PLEASE don't believe that because they are a different race they are not capable of the same nonsense any other man might engage in. Insenstive, ignorant, stupid and cruel men come in all races, shapes, sizes, and cultures.
 
They sure do, which is why it makes sense to GET MARRIED BEFORE HAVING KIDS or at least know that the man WANTS to marry you and is of good moral character before you sleep with him.

What has that to do with color?

The point is that MOST BLACK WOMEN (myself included) are not doing that, thus the disgraceful statistics siting 3/4 of black children being born out of wedlock. You can't ignore those numbers. This is real. Black men as a whole, aren't marrying, or staying married to us. Hard to hear, but it's true. An intact black family is a minority. Hate to be the bringer of bad news. Wish it wasn't true.

And, for me, I was not about to wait for my ovaries to dry up and shrivel away before I found a decent black man, once I'd gotten my priorities in order. If I'm wrong for that, so be it.
 
Okay this is ABSOLUTE BS. My father married Black NONE of my relatives are Baby DADDYs OR MAMA's or what have you. (Well you not supposed to be opening your legs to random dudes anyway and this man was surely random) And guess what that is what he thought of your also. It is what it is.


THIS dude sounds like a looser Black or white and just because you are with a white man that does not make it a prize just be thankful that you found yourself a good man period.

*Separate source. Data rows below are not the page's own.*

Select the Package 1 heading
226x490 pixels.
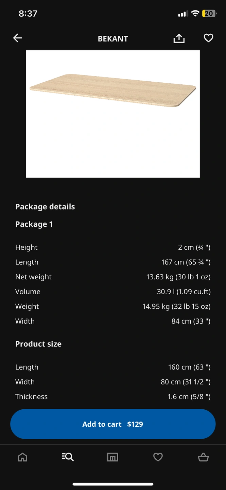[x=34, y=224]
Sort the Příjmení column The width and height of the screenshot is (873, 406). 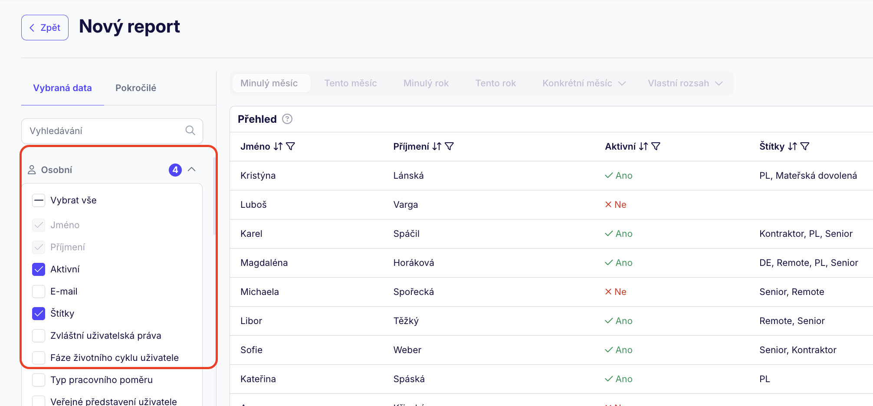437,147
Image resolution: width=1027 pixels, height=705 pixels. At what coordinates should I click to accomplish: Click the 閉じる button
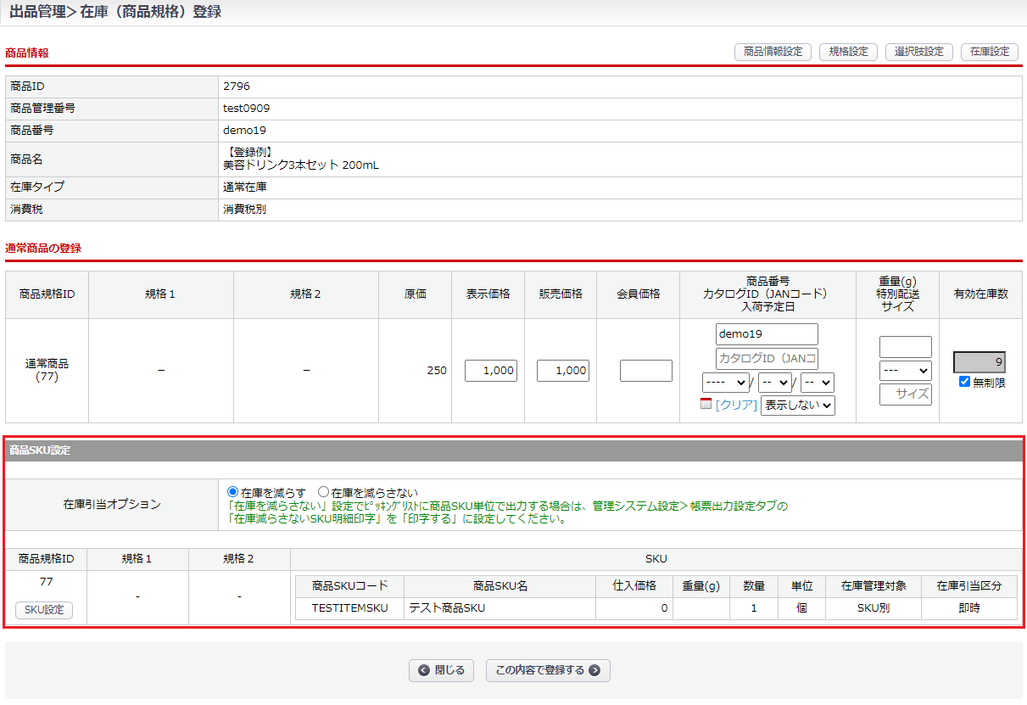tap(441, 670)
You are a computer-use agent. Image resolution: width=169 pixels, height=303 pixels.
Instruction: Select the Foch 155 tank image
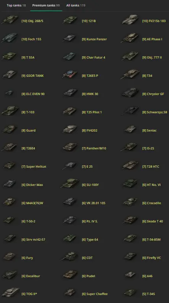(9, 38)
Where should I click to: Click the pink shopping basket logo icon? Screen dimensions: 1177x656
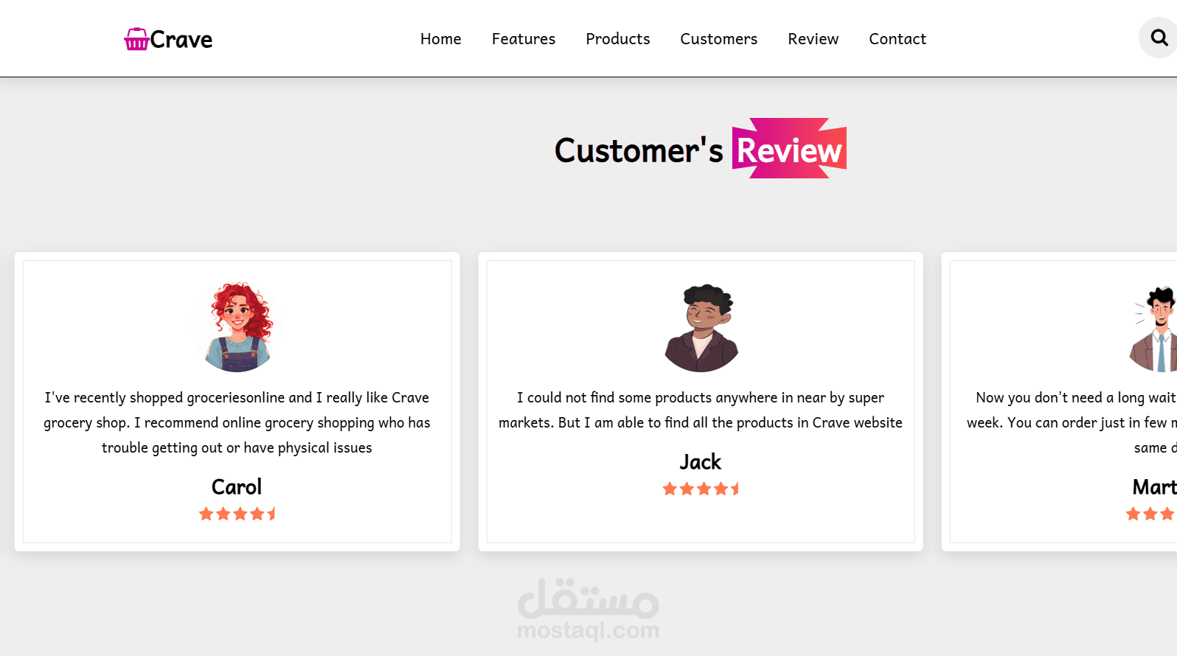(x=136, y=39)
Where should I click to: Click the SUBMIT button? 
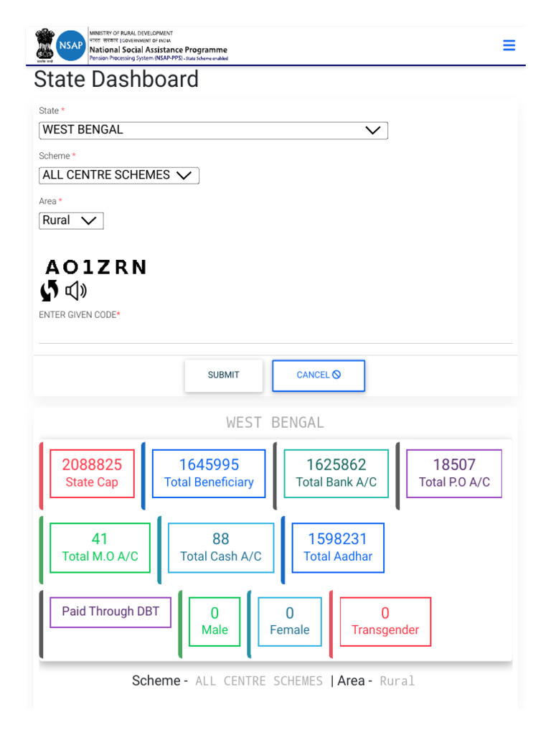(x=224, y=375)
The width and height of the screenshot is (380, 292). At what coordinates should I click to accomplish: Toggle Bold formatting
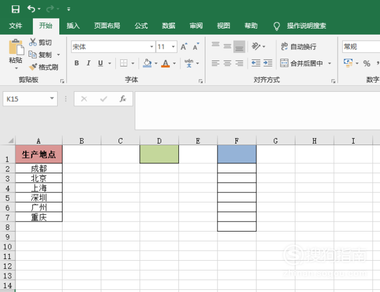[77, 63]
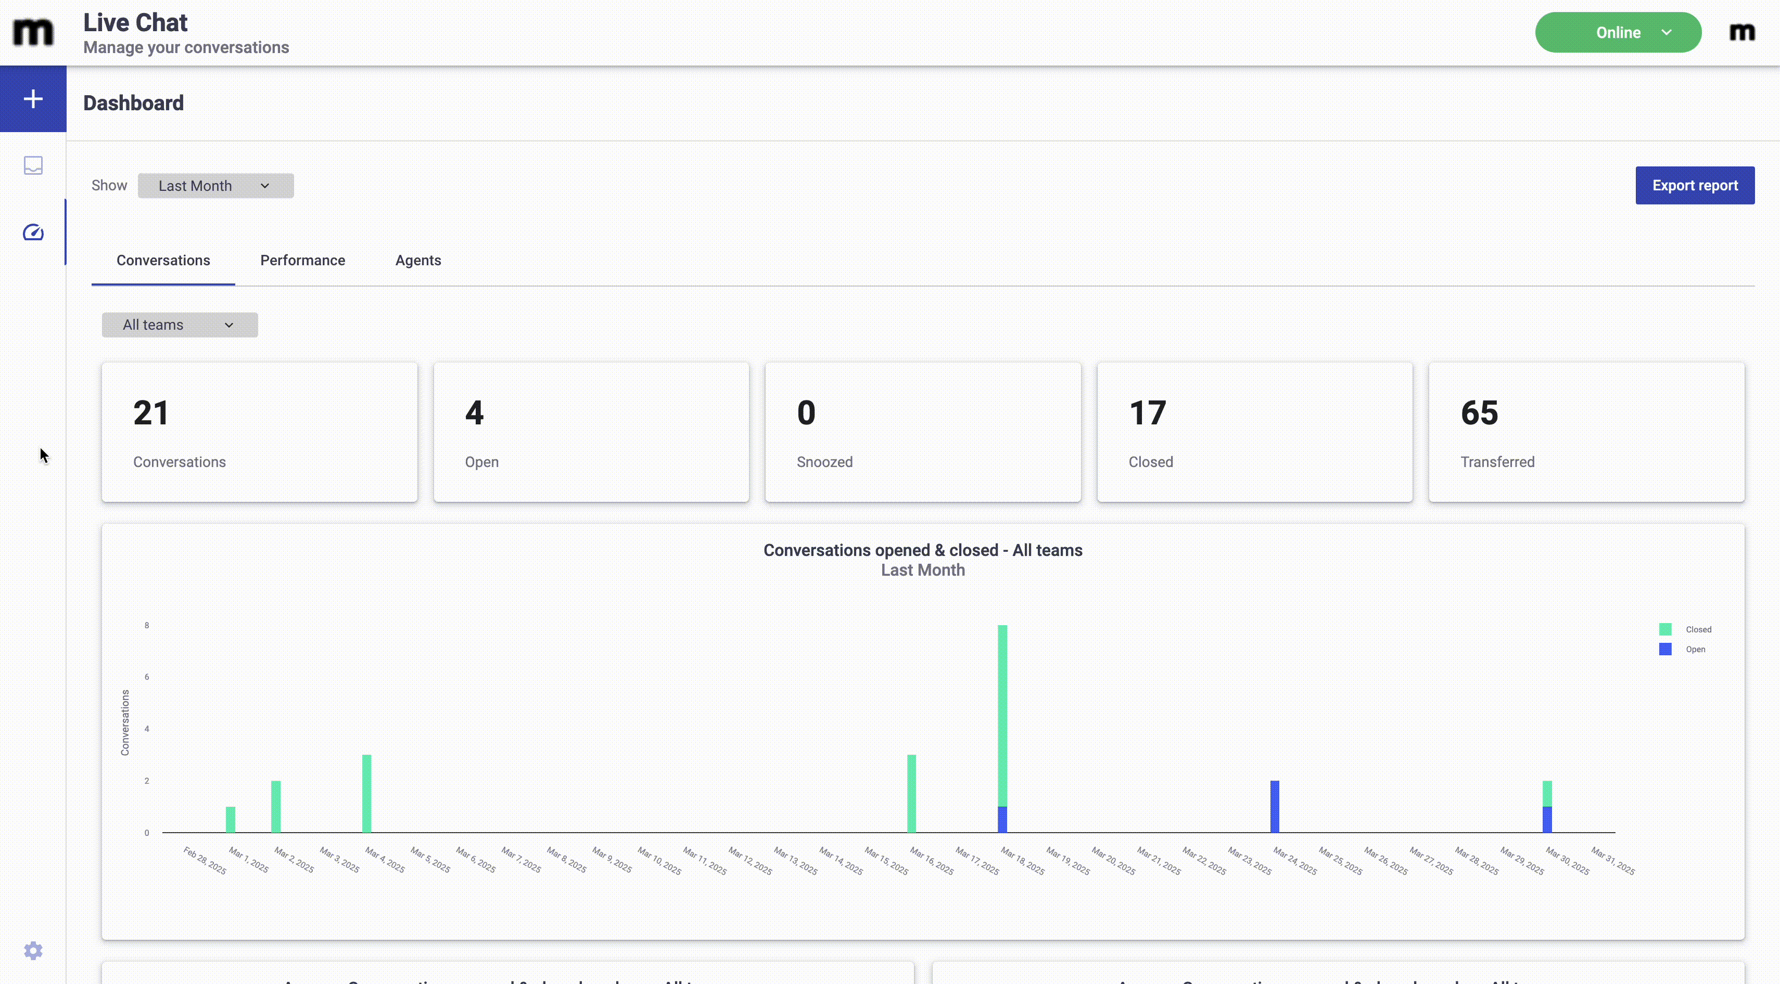Click the profile avatar icon top right
The height and width of the screenshot is (984, 1780).
click(1741, 32)
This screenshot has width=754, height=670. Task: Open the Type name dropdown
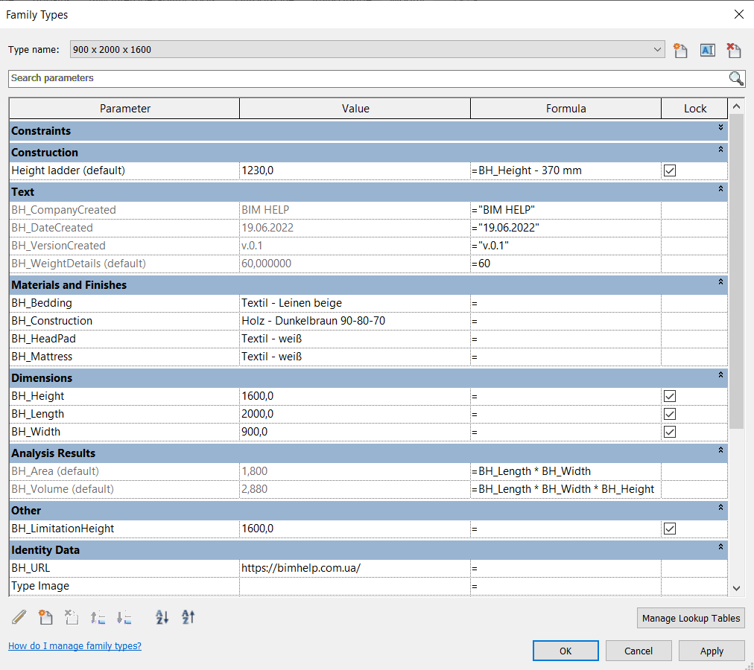click(x=657, y=50)
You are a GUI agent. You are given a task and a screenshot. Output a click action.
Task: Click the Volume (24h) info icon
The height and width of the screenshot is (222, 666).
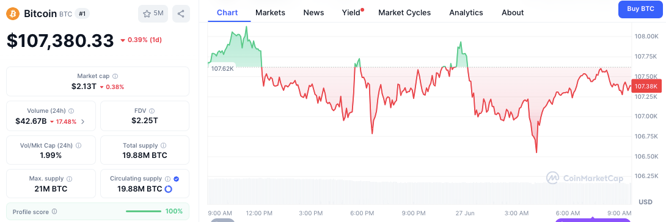tap(71, 111)
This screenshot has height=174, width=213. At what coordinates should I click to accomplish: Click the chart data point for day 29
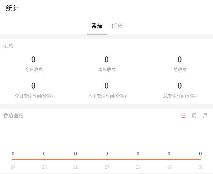click(169, 160)
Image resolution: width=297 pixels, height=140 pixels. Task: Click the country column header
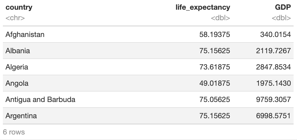(19, 7)
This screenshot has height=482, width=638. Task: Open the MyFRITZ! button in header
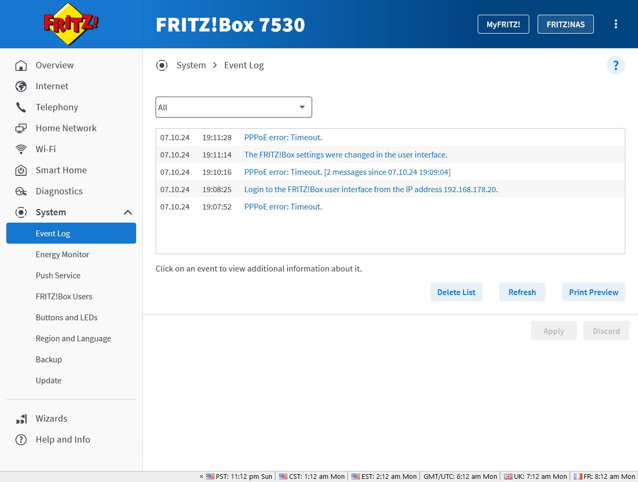pos(503,24)
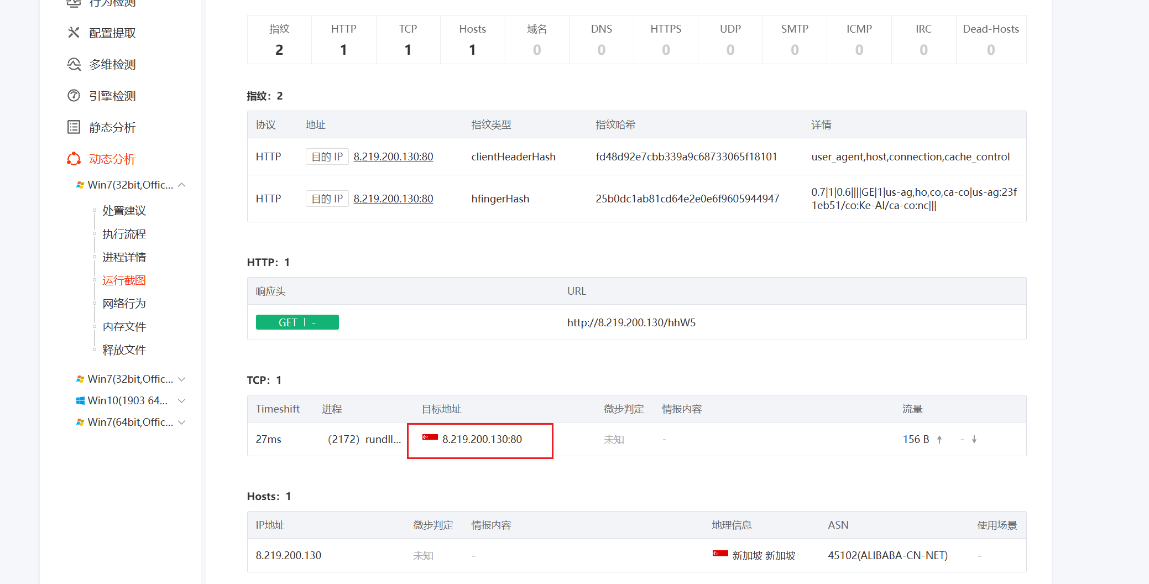Click the 引擎检测 gauge icon

[x=74, y=96]
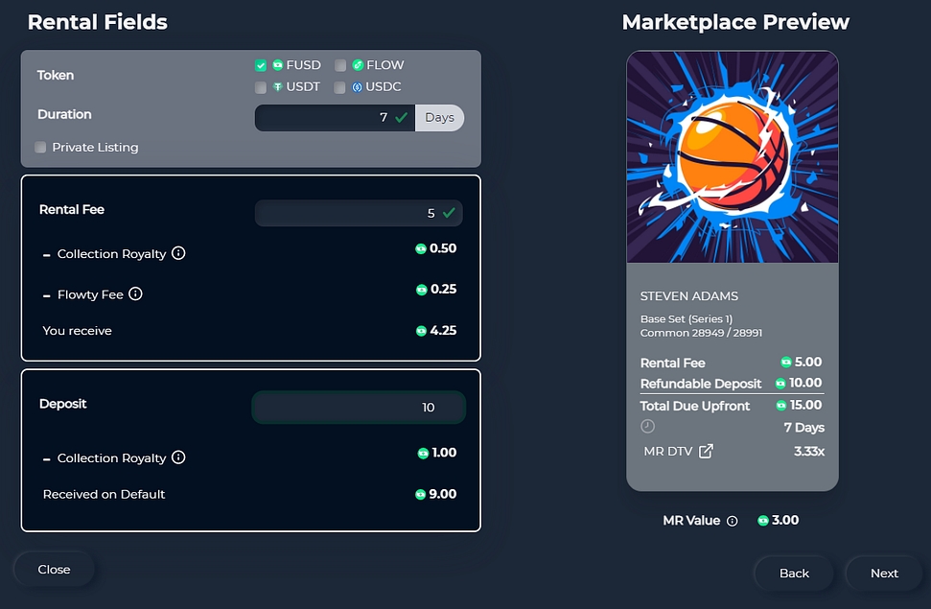Open the MR DTV external link icon

[x=706, y=451]
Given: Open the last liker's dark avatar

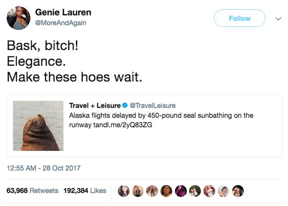Looking at the screenshot, I should click(238, 191).
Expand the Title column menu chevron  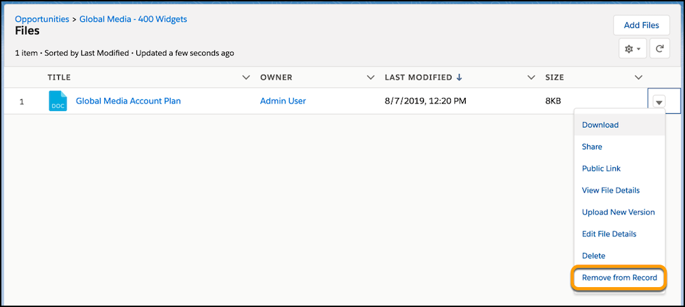247,77
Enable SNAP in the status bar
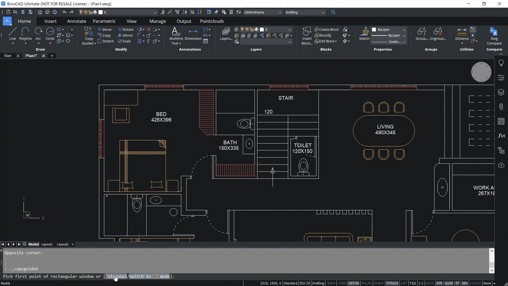This screenshot has width=508, height=286. [x=331, y=283]
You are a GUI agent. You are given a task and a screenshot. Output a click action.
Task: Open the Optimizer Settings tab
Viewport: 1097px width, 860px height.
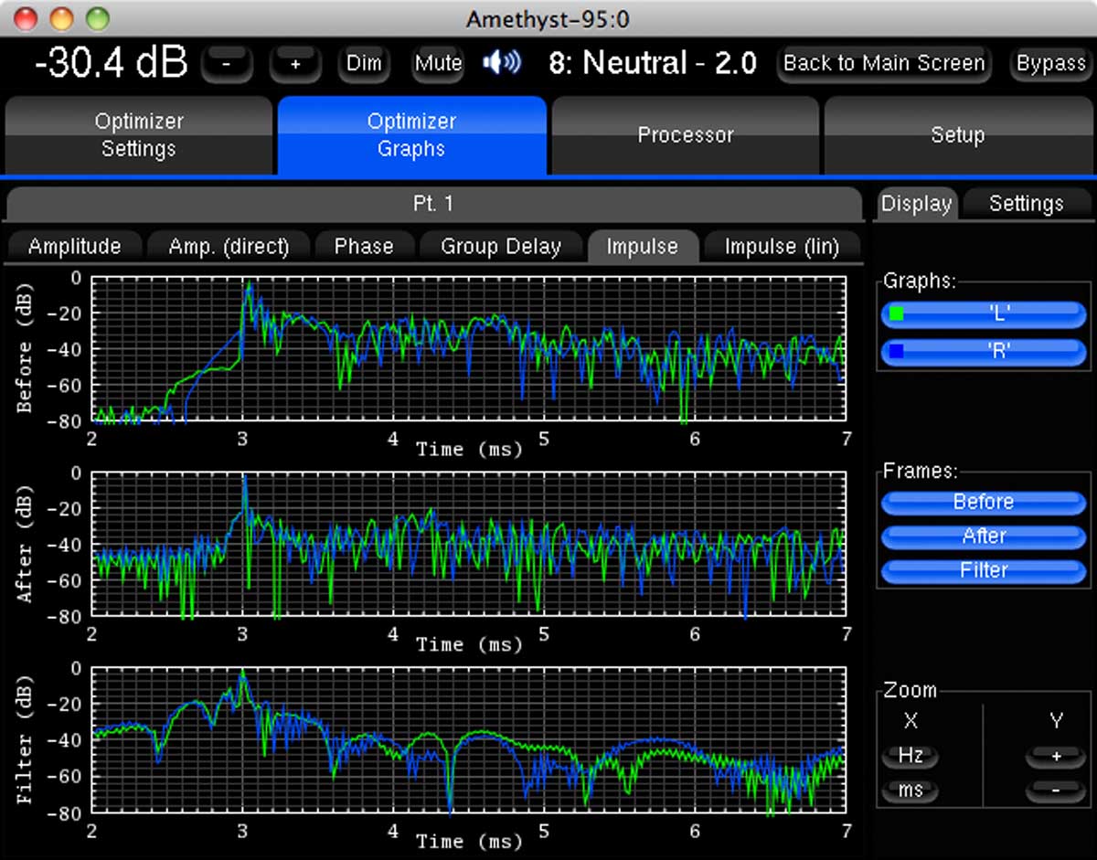click(139, 135)
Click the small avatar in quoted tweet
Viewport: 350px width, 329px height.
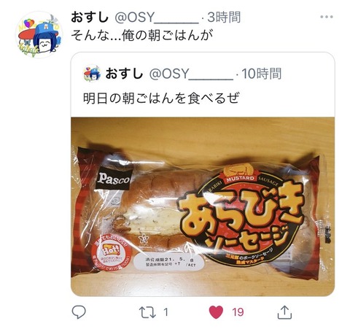(92, 73)
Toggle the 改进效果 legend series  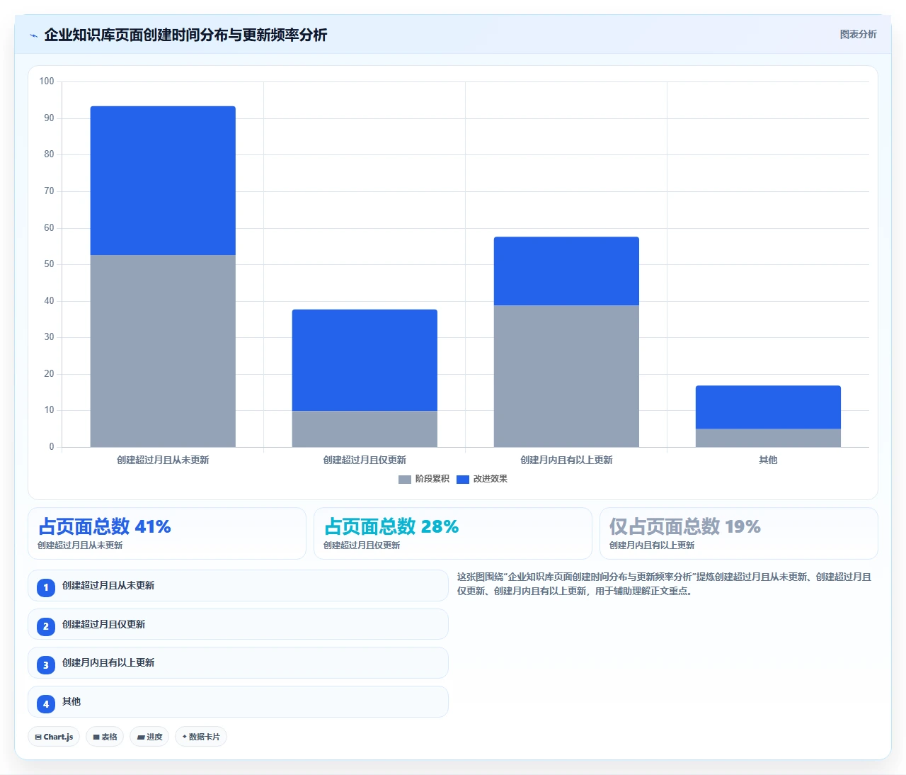[x=482, y=479]
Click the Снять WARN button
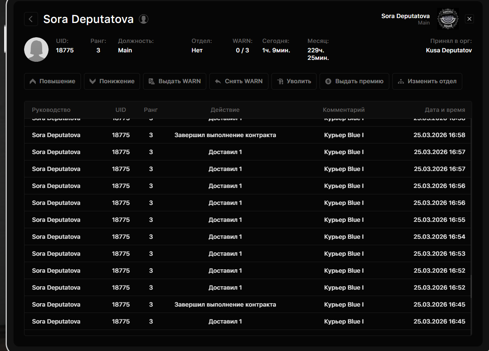This screenshot has height=351, width=489. coord(239,81)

YOU laid down and had a child with a Trashy man. You did not see that now did you. I would have run like the wind from Jump if man came from that situation and had those ideals about marriage and family. He was probably letting you know loud and clear before you got pregnant but you did not listen. So that was on you. people will tell you who they are if people just listen.

No matter what colour he was. Just because you had a bad experience with this one man please don't go around bashing black men. People do that enough anyway. I would feel the same kind of way is some black man stated what you did and said

SEE this is why I married a WHITE/ASIAN/LATINO/NAVI or whatever.

Just be happy you have someone that is good and kind to you PERIOD and stop the Black man bashing cause all the black men I know are about something. NOT in the streets not having 50-11 kids but 60-12 women are in school or married with families of their own. Not all Black men are like that.

Just be happy you have a good man period without all the bashing.
 
The numbers of marriageable Black women is also very low, depending upon one's view of "marriageable".


This is perhaps the core of the poodle.

Until you are marriageable yourself, how can you find a marriageable man? I mean, how do you even know what to look for?

You have to figure that out first, and then you can find a good relationship.

Why have babies with anyone that you wouldn't want as your own father? Why give your children less than you would want for yourself?

It really isn't about color at all.
 
This is perhaps the core of the poodle.

Until you are marriageable yourself, how can you find a marriageable man? I mean, how do you even know what to look for?

You have to figure that out first, and then you can find a good relationship.

Why have babies with anyone that you wouldn't want as your own father? Why give your children less than you would want for yourself?

It really isn't about color at all.

Thank you and sipp100. Someone finally said it.